È durata appena quattro anni la permanenza di Carlos Tavares sul trono di Stellantis, nata dalla fusione a inizio 2021 fra la Fca controllata dalla Exor della famiglia Agnelli e Psa (Peugeot-Citroen) controllata dalla famiglia Peugeot e dallo Stato francese.
Tavares è un duro con una fama di tagliatore di costi (e di posti di lavoro, ndr). Gli viene imputata da molti analisti la sua scarsa fermezza nel perseguire gli obiettivi. Qualche anno fa ha messo in dubbio la portata della rivoluzione “elettrica” dell’auto.

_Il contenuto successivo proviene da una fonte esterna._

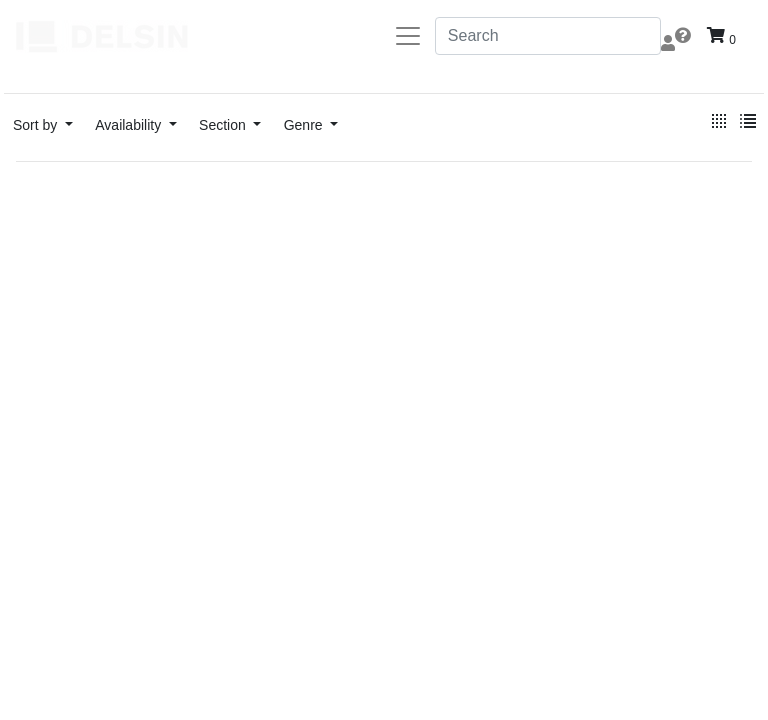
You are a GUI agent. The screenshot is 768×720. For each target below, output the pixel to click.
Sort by (37, 125)
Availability (130, 125)
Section (224, 125)
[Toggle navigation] (408, 36)
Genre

Poi però Tavares ha deciso di adeguare velocemente l’azienda allo scenario elettrico imposto dall’Ue. Peccato che il mercato non abbia risposto e la politica neppure: le auto elettriche costano troppo e gli incentivi sono insufficienti.
Tavares in Italia si è poi dimostrato molto poco duttile con la politica, trascinando l’azienda in dure polemiche con il governo di centro-destra e con i sindacati.
A questo vanno aggiunti le vendite difficili e la perdita di quote di mercato, la transizione ecologica da gestire, il ricorso alla cig in molti stabilimenti.
Presi per il PIL
In una crisi aziendale, oppure settoriale, o addirittura sistemica, entrano in gioco diverse tipologie di fattori (esogeni e endogeni). Tra quelli endogeni, raramente a pagare è il management (più semplice licenziare, ridimensionare, delocalizzare o perfino chiudere). Nella crisi di Stellantis, come in quella di altre case automobilistiche ora in grave difficoltà, sembrano venire al pettine proprio gravi errori di strategia aziendale. Non per caso, in Germania si sta consumando un duro scontro tra i sindacati e i rappresentanti della dirigenza del Gruppo Volkswagen, in cui i primi accusano i secondi di essere la causa del problema (piuttosto che la soluzione).